J’ai réchappé de la mort, et, après un long séjour à l’hôpital, je suis revenu au front pour un temps. Mais j’étais désormais désemparé. Les mutineries de 1917, la tourmente révolutionnaire russe, faisaient confusément comprendre aux peuples qu’un temps du monde était révolu. Le fait de la guerre changeait de signification. Mais où était la foi nouvelle qui valût qu’on meure pour elle ?
La guerre se termina dans un climat d’épuisement, de lassitude, d’amertume et de révolte.
Un soir de fin d’automne, en 1919, le Père Teilhard, démobilisé, dînait avec un de mes frères et moi chez une de mes vieilles parentes, derrière l’église Saint-Augustin. Nous prîmes congé de notre hôtesse, et ensemble vers neuf heures nous partîmes avec le Père pour aller prendre le métro à la Madeleine. Il pleuvait et il faisait froid.

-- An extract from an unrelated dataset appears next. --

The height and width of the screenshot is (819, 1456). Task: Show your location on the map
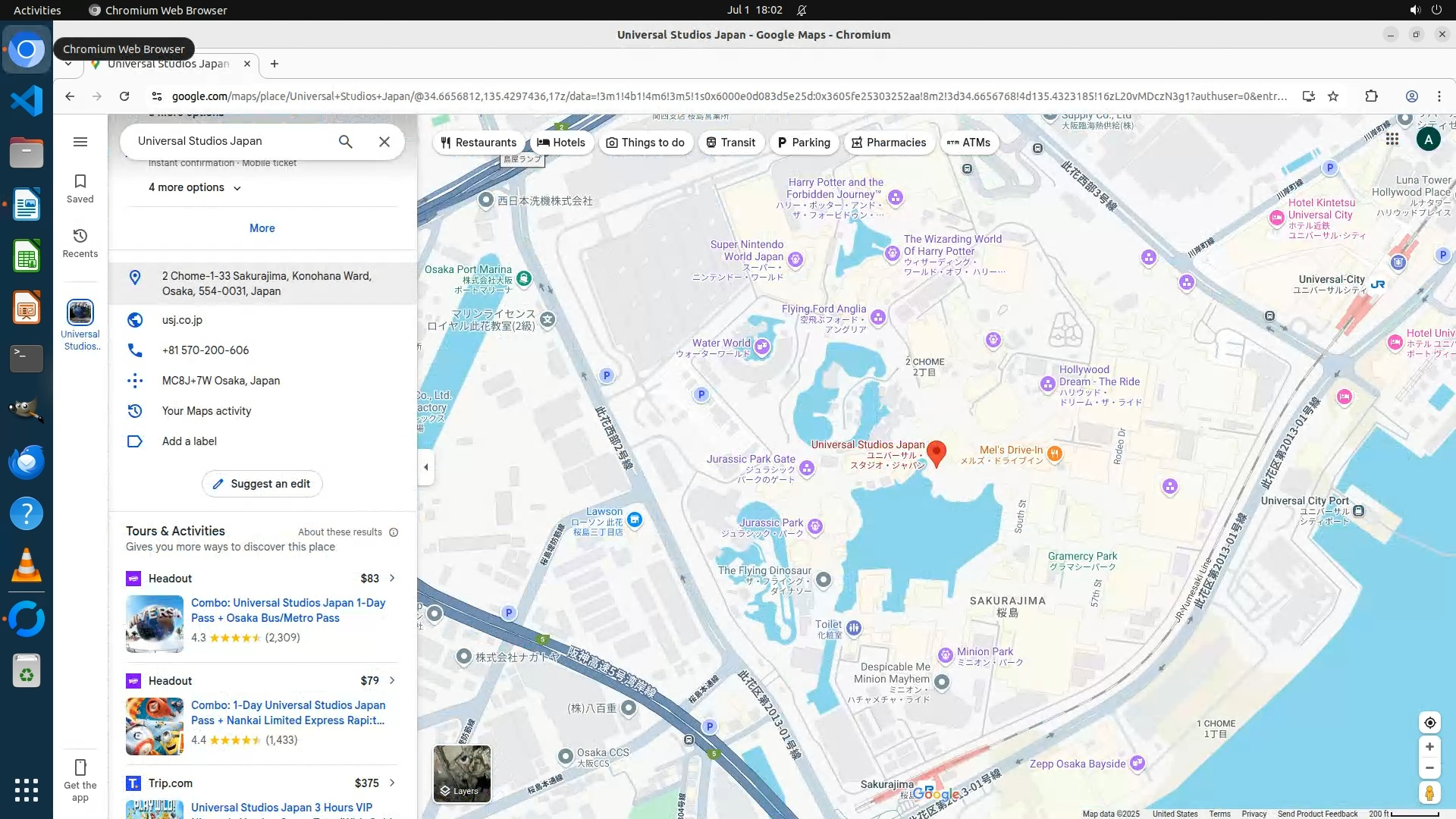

Tout en marchant à son côté, je lui avouai que j’avais perdu la foi depuis longtemps et lui en exposai les motifs… Très simplement, avec cette bonté et cette charité dont il n’a jamais cessé de se départir, il m’exposa ses idées sur la Création, le sens de l’Evolution, la place éminente et active du Christ dans l’Evolution du Cosmos.
De neuf heures à minuit, allant et venant sous la pluie, entre Saint-Augustin et la Madeleine, le Père m’apportait une révélation qui m’illuminait, il me donnait la réponse si longtemps attendue.
Ce soir-là, je suis né à la vie, titubant comme Lazare au sortir du tombeau à l’appel du Seigneur : Surge ! Ce fut un éblouissement qui bouleversa rapidement ma vie de fond en comble.„
[1] On sait que la découverte d’un des plus beaux spécimens de l’art préhistorique, les fameux bisons d’argile, est due à M. Max Begouën et à ses frères (caverne du Tuc d’Audoubert, située dans leur propriété de l’Ariège). Cf. le livre de Max Begouën, les Bisons d’ArgiLe. N.D.E.